* **EXERCISE**:
Copy every one of the lines below word for word, without changing anything.

* **GIVEN RECORDS**:
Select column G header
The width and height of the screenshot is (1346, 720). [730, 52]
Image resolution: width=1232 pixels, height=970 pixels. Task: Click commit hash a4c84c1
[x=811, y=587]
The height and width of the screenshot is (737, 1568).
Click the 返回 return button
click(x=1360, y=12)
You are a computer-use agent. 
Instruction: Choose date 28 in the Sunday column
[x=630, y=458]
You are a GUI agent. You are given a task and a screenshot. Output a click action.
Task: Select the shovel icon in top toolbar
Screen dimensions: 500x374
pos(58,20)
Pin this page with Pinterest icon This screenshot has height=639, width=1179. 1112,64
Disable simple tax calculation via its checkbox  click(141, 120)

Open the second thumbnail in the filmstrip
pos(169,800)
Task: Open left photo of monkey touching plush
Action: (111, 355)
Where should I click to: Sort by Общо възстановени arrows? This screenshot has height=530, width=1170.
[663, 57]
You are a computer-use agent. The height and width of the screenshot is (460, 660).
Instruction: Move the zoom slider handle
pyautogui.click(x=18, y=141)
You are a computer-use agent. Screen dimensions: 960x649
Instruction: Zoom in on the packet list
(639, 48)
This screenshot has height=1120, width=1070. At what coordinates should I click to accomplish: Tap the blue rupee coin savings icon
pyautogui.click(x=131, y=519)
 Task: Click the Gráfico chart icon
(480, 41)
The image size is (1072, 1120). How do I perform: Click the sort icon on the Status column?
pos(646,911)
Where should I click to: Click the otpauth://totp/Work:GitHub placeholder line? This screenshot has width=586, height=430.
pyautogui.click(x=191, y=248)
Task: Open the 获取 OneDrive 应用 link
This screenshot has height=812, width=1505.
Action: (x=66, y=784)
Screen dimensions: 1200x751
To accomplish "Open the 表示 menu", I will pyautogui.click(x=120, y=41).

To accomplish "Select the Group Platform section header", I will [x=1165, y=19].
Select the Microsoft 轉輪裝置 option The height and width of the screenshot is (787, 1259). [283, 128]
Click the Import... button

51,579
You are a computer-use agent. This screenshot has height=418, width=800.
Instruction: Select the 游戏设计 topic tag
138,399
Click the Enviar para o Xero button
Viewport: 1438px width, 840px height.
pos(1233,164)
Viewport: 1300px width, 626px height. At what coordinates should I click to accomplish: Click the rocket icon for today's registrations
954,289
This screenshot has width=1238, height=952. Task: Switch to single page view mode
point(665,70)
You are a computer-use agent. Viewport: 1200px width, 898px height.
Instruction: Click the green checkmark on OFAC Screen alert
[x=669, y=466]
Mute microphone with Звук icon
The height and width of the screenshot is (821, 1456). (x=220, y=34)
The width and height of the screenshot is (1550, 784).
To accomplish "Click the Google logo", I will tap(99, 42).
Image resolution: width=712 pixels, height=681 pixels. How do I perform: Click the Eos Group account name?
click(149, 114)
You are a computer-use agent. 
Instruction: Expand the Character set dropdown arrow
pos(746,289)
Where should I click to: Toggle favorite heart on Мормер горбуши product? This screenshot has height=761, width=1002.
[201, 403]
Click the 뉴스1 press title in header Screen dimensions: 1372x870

* **REPLY TO THE EXERCISE**:
Select column G header
The width and height of the screenshot is (1346, 720). [730, 52]
Image resolution: width=1232 pixels, height=970 pixels. Task: Click commit hash a4c84c1
[x=811, y=587]
The height and width of the screenshot is (737, 1568).
Click the 返回 return button
click(x=1360, y=12)
You are a computer-use agent. 
Instruction: Choose date 28 in the Sunday column
[x=630, y=458]
You are a GUI agent. You are given a task and a screenshot. Output a click action.
Task: Select the shovel icon in top toolbar
Screen dimensions: 500x374
pos(58,20)
Pin this page with Pinterest icon This screenshot has height=639, width=1179. 1112,64
Disable simple tax calculation via its checkbox  click(141, 120)

Open the second thumbnail in the filmstrip
pos(169,800)
Task: Open left photo of monkey touching plush
Action: (111, 355)
Where should I click to: Sort by Общо възстановени arrows? This screenshot has height=530, width=1170.
[663, 57]
You are a computer-use agent. The height and width of the screenshot is (460, 660).
Instruction: Move the zoom slider handle
pyautogui.click(x=18, y=141)
You are a computer-use agent. Screen dimensions: 960x649
Instruction: Zoom in on the packet list
(639, 48)
This screenshot has height=1120, width=1070. At what coordinates should I click to accomplish: Tap the blue rupee coin savings icon
pyautogui.click(x=131, y=519)
 Task: Click the Gráfico chart icon
(480, 41)
The image size is (1072, 1120). How do I perform: Click the sort icon on the Status column?
pos(646,911)
Where should I click to: Click the otpauth://totp/Work:GitHub placeholder line? This screenshot has width=586, height=430.
pyautogui.click(x=191, y=248)
Task: Open the 获取 OneDrive 应用 link
This screenshot has height=812, width=1505.
Action: (x=66, y=784)
Screen dimensions: 1200x751
To accomplish "Open the 表示 menu", I will pyautogui.click(x=120, y=41).

To accomplish "Select the Group Platform section header", I will [x=1165, y=19].
Select the Microsoft 轉輪裝置 option The height and width of the screenshot is (787, 1259). [283, 128]
Click the Import... button

51,579
You are a computer-use agent. This screenshot has height=418, width=800.
Instruction: Select the 游戏设计 topic tag
138,399
Click the Enviar para o Xero button
Viewport: 1438px width, 840px height.
pos(1233,164)
Viewport: 1300px width, 626px height. At what coordinates should I click to accomplish: Click the rocket icon for today's registrations
954,289
This screenshot has width=1238, height=952. Task: Switch to single page view mode
point(665,70)
You are a computer-use agent. Viewport: 1200px width, 898px height.
Instruction: Click the green checkmark on OFAC Screen alert
[x=669, y=466]
Mute microphone with Звук icon
The height and width of the screenshot is (821, 1456). (x=220, y=34)
The width and height of the screenshot is (1550, 784).
To accomplish "Click the Google logo", I will tap(99, 42).
Image resolution: width=712 pixels, height=681 pixels. How do I perform: Click the Eos Group account name?
click(149, 114)
You are a computer-use agent. 
Instruction: Expand the Character set dropdown arrow
pos(746,289)
Where should I click to: Toggle favorite heart on Мормер горбуши product? This screenshot has height=761, width=1002.
[201, 403]
Click the 뉴스1 press title in header Screen dimensions: 1372x870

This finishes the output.